- PROBLEM STATEMENT:
Throughout the listing below, copy each line containing "picker".
▬▬▬▬▬▬
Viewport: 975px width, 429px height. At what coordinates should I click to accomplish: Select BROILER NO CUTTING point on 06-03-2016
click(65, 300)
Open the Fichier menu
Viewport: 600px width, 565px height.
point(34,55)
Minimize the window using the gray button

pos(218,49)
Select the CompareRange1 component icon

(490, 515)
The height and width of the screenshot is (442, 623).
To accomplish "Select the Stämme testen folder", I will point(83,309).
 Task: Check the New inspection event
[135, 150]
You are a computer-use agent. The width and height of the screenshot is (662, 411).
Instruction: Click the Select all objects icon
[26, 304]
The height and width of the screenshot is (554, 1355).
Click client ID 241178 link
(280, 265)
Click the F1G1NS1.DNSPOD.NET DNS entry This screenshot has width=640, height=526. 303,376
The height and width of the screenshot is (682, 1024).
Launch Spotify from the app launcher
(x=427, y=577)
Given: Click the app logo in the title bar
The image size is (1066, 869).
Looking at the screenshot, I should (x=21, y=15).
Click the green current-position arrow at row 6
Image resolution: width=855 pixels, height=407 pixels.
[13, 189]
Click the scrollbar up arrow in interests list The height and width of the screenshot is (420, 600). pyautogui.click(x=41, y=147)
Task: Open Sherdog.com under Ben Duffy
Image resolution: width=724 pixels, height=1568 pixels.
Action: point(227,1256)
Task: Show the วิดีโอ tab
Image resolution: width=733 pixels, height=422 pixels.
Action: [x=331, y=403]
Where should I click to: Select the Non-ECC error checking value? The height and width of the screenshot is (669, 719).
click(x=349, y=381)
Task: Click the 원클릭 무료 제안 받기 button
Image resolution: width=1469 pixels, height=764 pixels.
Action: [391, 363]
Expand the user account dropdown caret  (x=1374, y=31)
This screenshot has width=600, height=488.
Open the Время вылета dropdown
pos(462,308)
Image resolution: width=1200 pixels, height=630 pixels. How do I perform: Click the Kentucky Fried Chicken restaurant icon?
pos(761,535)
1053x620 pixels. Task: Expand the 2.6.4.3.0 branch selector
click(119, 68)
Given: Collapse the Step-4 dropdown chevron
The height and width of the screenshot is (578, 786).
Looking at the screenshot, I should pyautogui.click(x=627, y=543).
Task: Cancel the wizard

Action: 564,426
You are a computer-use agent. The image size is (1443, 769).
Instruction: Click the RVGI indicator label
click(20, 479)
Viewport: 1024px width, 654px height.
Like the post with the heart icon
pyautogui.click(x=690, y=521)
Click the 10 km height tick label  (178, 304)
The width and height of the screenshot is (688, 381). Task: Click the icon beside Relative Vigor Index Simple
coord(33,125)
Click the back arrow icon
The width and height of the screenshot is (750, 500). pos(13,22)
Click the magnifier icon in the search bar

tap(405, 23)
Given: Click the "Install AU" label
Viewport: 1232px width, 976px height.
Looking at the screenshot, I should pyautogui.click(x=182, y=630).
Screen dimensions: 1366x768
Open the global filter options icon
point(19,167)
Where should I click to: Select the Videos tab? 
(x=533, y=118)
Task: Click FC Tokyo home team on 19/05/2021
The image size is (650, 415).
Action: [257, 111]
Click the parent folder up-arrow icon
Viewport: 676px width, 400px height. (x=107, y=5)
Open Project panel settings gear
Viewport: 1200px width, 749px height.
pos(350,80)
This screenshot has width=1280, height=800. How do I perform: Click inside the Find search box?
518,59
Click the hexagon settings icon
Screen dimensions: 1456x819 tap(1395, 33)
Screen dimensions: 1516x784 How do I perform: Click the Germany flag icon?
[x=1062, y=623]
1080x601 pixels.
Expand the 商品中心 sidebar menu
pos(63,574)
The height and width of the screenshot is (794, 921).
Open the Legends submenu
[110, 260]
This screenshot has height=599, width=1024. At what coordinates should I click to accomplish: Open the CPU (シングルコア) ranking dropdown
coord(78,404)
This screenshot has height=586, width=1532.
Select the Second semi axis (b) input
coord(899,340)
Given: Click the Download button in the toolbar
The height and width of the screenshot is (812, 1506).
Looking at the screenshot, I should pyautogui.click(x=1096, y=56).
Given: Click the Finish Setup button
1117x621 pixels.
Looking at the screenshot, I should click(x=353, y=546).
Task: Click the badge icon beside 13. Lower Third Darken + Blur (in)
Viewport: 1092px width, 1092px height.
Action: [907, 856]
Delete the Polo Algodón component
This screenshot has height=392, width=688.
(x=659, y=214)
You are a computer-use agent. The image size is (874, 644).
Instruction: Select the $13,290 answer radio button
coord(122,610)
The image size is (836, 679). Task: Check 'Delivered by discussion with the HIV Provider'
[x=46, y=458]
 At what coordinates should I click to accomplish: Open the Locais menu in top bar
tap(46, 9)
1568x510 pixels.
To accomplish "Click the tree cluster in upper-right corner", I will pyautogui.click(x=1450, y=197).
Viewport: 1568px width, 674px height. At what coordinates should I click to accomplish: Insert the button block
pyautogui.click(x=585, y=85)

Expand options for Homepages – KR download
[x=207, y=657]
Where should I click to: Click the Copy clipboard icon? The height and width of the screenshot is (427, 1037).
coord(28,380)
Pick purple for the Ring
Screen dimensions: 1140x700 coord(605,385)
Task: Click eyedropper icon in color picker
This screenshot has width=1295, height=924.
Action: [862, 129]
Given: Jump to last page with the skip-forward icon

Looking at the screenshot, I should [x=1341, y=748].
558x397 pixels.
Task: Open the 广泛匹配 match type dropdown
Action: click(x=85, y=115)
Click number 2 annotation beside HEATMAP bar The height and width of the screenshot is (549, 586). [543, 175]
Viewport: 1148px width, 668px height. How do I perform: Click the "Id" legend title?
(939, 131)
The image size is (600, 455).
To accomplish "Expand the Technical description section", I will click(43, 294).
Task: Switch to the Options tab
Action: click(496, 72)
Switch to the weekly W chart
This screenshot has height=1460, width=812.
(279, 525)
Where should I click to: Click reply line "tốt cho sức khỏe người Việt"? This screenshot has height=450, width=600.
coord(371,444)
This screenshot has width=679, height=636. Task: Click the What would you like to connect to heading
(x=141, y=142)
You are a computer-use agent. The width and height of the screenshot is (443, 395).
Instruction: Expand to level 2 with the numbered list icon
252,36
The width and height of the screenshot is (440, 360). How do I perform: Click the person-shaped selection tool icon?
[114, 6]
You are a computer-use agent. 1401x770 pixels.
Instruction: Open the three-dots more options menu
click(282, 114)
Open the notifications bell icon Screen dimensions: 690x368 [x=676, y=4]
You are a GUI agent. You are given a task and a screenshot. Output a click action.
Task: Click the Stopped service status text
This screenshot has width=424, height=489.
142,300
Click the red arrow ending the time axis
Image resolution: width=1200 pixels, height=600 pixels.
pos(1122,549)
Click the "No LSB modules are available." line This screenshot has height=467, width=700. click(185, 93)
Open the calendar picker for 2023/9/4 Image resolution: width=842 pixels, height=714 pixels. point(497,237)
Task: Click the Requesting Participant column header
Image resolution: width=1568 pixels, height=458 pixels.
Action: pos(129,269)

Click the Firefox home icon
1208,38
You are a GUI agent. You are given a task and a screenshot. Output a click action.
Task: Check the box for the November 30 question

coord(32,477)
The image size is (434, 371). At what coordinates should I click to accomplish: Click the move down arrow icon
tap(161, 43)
▬▬▬▬▬▬
- YOUR RESPONSE:
Task: Click eyedropper icon in color picker
Open the calendar picker for 2023/9/4 Image resolution: width=842 pixels, height=714 pixels. point(497,237)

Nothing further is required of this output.